I'd say this is benign compared to other ways of (mis)using statistics e.g. looking which way the difference goes and then running one-sided tests or tweaking the setup until one gets "significant" p vals.
EDIT: I looked in the paper again and noticed that they actually did pairwise t-test on all possible combinations of tones. They should have adjusted for multiple testing since they are doing 10 tests (choose 2 from 10) and not one.
Not feeding them tokens is neglect.
I try to feed them a healthy diet.
Which model you use is a huge wildcard for results like this.
The ~5% improvement reported here might just be an artefact of the data collection or random variation, rather than a consistent repeatable change.
The same reason you wouldn't put in an entire actual question/sentence, unless you either don't know how to use Google, are pissed off, or have an actual reason to suspect that it would yield proper hits (e.g. looking up an excerpt).
To clarify: sentence search got slightly better at the cost of keyword search. So the result is unusable garbage.
"Contrary to expectations, impolite prompts consistently outperformed polite ones, with accuracy ranging from 80.8% for Very Polite prompts to 84.8% for Very Rude prompts. These findings differ from earlier studies that associated rudeness with poorer outcomes, suggesting that newer LLMs may respond differently to tonal variation. "
I am not polite to LLMs because I do not want to anthropomorphise them.
> accuracy ranging from 80.8% for Very Polite prompts to 84.8% for Very Rude prompts
I can live with that, for now at least.
> You poor creature, do you even know how to solve this?
> Hey gofer, figure this out.
They note at the end they're also testing "GPT o3, and Claude" but no empircal results are included.
Basically, if you tell a model "You're an absolute moron, of course that's wrong!", will it give better or worse results? How much of that response will it absorb into its persona (like some humans tend to do)? Will it try to give "safer" responses to avoid negative feedback? How much of the associated behavior can be attributed to RLHF (e.g. like the sycophantic nature of LLMs)? How much can be attributed to training data?
Obviously this will vary by model and training, but I'm trying to get a general understanding.
I recall seeing related outcomes in some of Anthropic's studies, but I'm not sure how much of this particular aspect was studied.

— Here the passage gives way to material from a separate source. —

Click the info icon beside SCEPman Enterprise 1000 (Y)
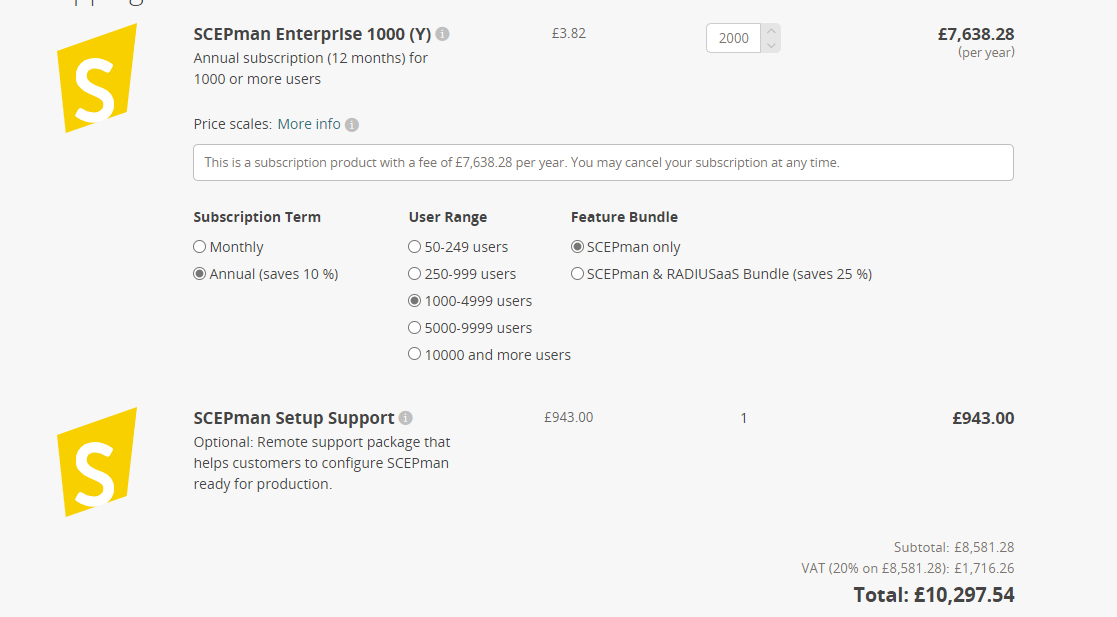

I imagine the context will always sway the model to some degree, not only for the task you're trying to get it to do (aka instructions) but also its persona, how accurate it is and the way it acts.
On flip side very polite conversation might've been more common to places like microsoft's sites where any question answered is meet with mostly bad, nice corpo speak answer that didn't solve the problem
Your bank account, your immigration risk, etc.